* **To do**:
For each record here, output an exact copy.

* **Data excerpts**:
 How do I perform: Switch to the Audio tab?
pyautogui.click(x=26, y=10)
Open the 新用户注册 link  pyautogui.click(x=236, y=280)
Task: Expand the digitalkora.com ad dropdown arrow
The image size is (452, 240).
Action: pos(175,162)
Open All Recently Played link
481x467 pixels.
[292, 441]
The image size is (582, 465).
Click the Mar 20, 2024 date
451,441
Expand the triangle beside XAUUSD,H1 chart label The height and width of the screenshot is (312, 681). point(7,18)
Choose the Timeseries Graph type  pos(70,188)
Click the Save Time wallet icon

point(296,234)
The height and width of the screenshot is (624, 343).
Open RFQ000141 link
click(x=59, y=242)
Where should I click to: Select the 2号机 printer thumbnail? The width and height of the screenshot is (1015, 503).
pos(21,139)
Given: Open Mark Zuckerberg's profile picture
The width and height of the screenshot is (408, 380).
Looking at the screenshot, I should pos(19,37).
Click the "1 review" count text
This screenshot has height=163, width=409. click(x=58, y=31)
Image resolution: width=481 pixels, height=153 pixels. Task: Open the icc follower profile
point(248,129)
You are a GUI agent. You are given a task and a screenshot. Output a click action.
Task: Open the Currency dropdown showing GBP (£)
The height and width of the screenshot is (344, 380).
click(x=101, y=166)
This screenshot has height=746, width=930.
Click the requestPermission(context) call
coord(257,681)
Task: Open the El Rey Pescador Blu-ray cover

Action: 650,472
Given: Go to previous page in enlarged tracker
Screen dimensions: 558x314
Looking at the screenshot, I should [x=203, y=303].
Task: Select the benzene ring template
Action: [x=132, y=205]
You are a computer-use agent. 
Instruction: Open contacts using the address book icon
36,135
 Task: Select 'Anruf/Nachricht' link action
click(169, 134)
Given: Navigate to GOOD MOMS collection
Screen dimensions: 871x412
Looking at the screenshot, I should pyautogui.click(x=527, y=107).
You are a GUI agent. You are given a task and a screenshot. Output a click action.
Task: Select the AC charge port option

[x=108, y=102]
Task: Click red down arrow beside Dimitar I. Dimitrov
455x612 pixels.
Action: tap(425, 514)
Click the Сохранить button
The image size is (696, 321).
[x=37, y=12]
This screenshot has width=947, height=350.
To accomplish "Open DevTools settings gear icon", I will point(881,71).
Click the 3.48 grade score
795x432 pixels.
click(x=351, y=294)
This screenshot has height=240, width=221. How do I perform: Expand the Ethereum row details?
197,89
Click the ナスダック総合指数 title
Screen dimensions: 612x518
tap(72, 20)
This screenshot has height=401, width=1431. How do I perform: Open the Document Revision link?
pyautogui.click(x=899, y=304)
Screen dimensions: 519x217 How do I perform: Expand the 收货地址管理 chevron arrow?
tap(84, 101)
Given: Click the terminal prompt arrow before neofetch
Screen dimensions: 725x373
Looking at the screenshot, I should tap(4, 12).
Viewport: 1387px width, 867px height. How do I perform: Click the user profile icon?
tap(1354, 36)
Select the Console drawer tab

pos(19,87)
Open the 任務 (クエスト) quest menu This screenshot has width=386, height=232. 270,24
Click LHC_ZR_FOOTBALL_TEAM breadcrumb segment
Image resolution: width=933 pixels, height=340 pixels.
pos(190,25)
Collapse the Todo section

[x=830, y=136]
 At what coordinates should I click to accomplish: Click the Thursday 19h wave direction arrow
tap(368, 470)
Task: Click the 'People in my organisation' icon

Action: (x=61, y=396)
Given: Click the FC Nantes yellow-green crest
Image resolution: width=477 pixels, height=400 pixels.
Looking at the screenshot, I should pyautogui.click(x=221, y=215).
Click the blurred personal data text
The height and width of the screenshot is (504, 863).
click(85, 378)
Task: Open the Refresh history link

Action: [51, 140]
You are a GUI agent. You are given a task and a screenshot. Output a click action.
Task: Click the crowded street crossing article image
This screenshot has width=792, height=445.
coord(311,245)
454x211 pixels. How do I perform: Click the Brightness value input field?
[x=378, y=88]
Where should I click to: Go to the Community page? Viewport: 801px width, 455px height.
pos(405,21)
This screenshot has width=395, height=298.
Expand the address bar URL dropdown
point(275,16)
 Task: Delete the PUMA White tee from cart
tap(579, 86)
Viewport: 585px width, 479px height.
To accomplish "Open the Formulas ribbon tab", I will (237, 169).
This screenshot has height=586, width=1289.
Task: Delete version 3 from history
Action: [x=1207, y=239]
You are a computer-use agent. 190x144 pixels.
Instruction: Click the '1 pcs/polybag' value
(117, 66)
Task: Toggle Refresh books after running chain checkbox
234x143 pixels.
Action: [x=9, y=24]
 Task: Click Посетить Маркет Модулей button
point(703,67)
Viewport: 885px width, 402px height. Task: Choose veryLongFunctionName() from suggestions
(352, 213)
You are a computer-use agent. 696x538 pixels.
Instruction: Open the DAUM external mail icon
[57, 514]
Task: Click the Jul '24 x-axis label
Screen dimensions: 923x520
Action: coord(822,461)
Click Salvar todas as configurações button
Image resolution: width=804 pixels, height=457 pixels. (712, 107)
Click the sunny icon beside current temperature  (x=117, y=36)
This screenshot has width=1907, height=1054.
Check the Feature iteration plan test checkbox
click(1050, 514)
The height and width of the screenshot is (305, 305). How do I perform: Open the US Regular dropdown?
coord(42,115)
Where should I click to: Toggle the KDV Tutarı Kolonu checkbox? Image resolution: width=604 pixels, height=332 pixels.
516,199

* **Response to the task**:
 How do I perform: Switch to the Audio tab?
pyautogui.click(x=26, y=10)
Open the 新用户注册 link  pyautogui.click(x=236, y=280)
Task: Expand the digitalkora.com ad dropdown arrow
The image size is (452, 240).
Action: pos(175,162)
Open All Recently Played link
481x467 pixels.
[292, 441]
The image size is (582, 465).
Click the Mar 20, 2024 date
451,441
Expand the triangle beside XAUUSD,H1 chart label The height and width of the screenshot is (312, 681). point(7,18)
Choose the Timeseries Graph type  pos(70,188)
Click the Save Time wallet icon

point(296,234)
The height and width of the screenshot is (624, 343).
Open RFQ000141 link
click(x=59, y=242)
Where should I click to: Select the 2号机 printer thumbnail? The width and height of the screenshot is (1015, 503).
pos(21,139)
Given: Open Mark Zuckerberg's profile picture
The width and height of the screenshot is (408, 380).
Looking at the screenshot, I should pos(19,37).
Click the "1 review" count text
This screenshot has height=163, width=409. click(x=58, y=31)
Image resolution: width=481 pixels, height=153 pixels. Task: Open the icc follower profile
point(248,129)
You are a GUI agent. You are given a task and a screenshot. Output a click action.
Task: Open the Currency dropdown showing GBP (£)
The height and width of the screenshot is (344, 380).
click(x=101, y=166)
This screenshot has height=746, width=930.
Click the requestPermission(context) call
coord(257,681)
Task: Open the El Rey Pescador Blu-ray cover

Action: 650,472
Given: Go to previous page in enlarged tracker
Screen dimensions: 558x314
Looking at the screenshot, I should [x=203, y=303].
Task: Select the benzene ring template
Action: [x=132, y=205]
You are a computer-use agent. 
Instruction: Open contacts using the address book icon
36,135
 Task: Select 'Anruf/Nachricht' link action
click(169, 134)
Given: Navigate to GOOD MOMS collection
Screen dimensions: 871x412
Looking at the screenshot, I should pyautogui.click(x=527, y=107).
You are a GUI agent. You are given a task and a screenshot. Output a click action.
Task: Select the AC charge port option

[x=108, y=102]
Task: Click red down arrow beside Dimitar I. Dimitrov
455x612 pixels.
Action: tap(425, 514)
Click the Сохранить button
The image size is (696, 321).
[x=37, y=12]
This screenshot has width=947, height=350.
To accomplish "Open DevTools settings gear icon", I will point(881,71).
Click the 3.48 grade score
795x432 pixels.
click(x=351, y=294)
This screenshot has height=240, width=221. How do I perform: Expand the Ethereum row details?
197,89
Click the ナスダック総合指数 title
Screen dimensions: 612x518
tap(72, 20)
This screenshot has height=401, width=1431. How do I perform: Open the Document Revision link?
pyautogui.click(x=899, y=304)
Screen dimensions: 519x217 How do I perform: Expand the 收货地址管理 chevron arrow?
tap(84, 101)
Given: Click the terminal prompt arrow before neofetch
Screen dimensions: 725x373
Looking at the screenshot, I should tap(4, 12).
Viewport: 1387px width, 867px height. How do I perform: Click the user profile icon?
tap(1354, 36)
Select the Console drawer tab

pos(19,87)
Open the 任務 (クエスト) quest menu This screenshot has width=386, height=232. 270,24
Click LHC_ZR_FOOTBALL_TEAM breadcrumb segment
Image resolution: width=933 pixels, height=340 pixels.
pos(190,25)
Collapse the Todo section

[x=830, y=136]
 At what coordinates should I click to accomplish: Click the Thursday 19h wave direction arrow
tap(368, 470)
Task: Click the 'People in my organisation' icon

Action: (x=61, y=396)
Given: Click the FC Nantes yellow-green crest
Image resolution: width=477 pixels, height=400 pixels.
Looking at the screenshot, I should pyautogui.click(x=221, y=215).
Click the blurred personal data text
The height and width of the screenshot is (504, 863).
click(85, 378)
Task: Open the Refresh history link

Action: [51, 140]
You are a GUI agent. You are given a task and a screenshot. Output a click action.
Task: Click the crowded street crossing article image
This screenshot has width=792, height=445.
coord(311,245)
454x211 pixels. How do I perform: Click the Brightness value input field?
[x=378, y=88]
Where should I click to: Go to the Community page? Viewport: 801px width, 455px height.
pos(405,21)
This screenshot has width=395, height=298.
Expand the address bar URL dropdown
point(275,16)
 Task: Delete the PUMA White tee from cart
tap(579, 86)
Viewport: 585px width, 479px height.
To accomplish "Open the Formulas ribbon tab", I will (237, 169).
This screenshot has height=586, width=1289.
Task: Delete version 3 from history
Action: [x=1207, y=239]
You are a computer-use agent. 190x144 pixels.
Instruction: Click the '1 pcs/polybag' value
(117, 66)
Task: Toggle Refresh books after running chain checkbox
234x143 pixels.
Action: [x=9, y=24]
 Task: Click Посетить Маркет Модулей button
point(703,67)
Viewport: 885px width, 402px height. Task: Choose veryLongFunctionName() from suggestions
(352, 213)
You are a computer-use agent. 696x538 pixels.
Instruction: Open the DAUM external mail icon
[57, 514]
Task: Click the Jul '24 x-axis label
Screen dimensions: 923x520
Action: coord(822,461)
Click Salvar todas as configurações button
Image resolution: width=804 pixels, height=457 pixels. (712, 107)
Click the sunny icon beside current temperature  (x=117, y=36)
This screenshot has width=1907, height=1054.
Check the Feature iteration plan test checkbox
click(1050, 514)
The height and width of the screenshot is (305, 305). How do I perform: Open the US Regular dropdown?
coord(42,115)
Where should I click to: Toggle the KDV Tutarı Kolonu checkbox? Image resolution: width=604 pixels, height=332 pixels.
516,199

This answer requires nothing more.